An air mattress is great when you want to sleep on the floor but not right away.
Text a coworker at a random time “are you joining this meeting?” as a fun holiday prank
Sure, getting murdered is horrible, but have you ever been stuck in and endless group text?
The scariest room in a haunted house would be filled with people you haven’t seen since high school asking what you’ve been up to these days
My boys are gamers and I’m single
It’s like a race to see who can use the most batteries
Hey whatcha eating?
“A pluot”
Wtf is a pluot?
“A cross between a plum & an apricot”
That’s really stupid.
*rides off on a liger*
cat: i brought you this dead mouse
me: no thanks
cat: then please accept this barf
me: i will not
cat: am i displeasing you?
me: absolutely
cat: [eyes narrow] good
Yesterday my kid looked into my eyes and said “I love you so much daddy” then punched me in the face.
Tinder is a food delivery app if you’re good at it.
No, I’m not wearing lipgloss, I’ve just been eating salami.
Finally got the “Josh Duggar is good” neck tattoo I’ve wanted for years, now let me just read today’s news as I take a large sip of water…
If Disney has taught us anything it’s that if you tie enough balloons to your house, you will eventually find a dog.
I tried to kill a bug with febreeze but it didn’t work and now the room smells like lilac and fear.
I’ll burn that bridge when I get there.
ceimr
thats “crime” but in alphabetical order
organized crime
The divorce rate is almost at 60%. How does Cupid keep his job with that level of failure?
Husband: Can I use your phone?
Me: *throwing phone in the ocean* My what?

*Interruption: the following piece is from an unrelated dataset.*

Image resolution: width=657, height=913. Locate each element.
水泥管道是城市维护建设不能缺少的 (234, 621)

My 6yo, sick enough to stay home yet well enough to be yelling C’MON BRO at his video game while I leave a message with the attendance office
Keep your friends zoned and your enemies zoneder
I just saw Angelina Jolie’s ex walking one of Santa’s reindeer down a nude beach. A topless Dancer & a bottomless Pitt.
Ha ha I’m so lonely
My dog is a firm believer in teamwork.
I stepped away to use the restroom for a minute and when I came back he had finished my nachos for me.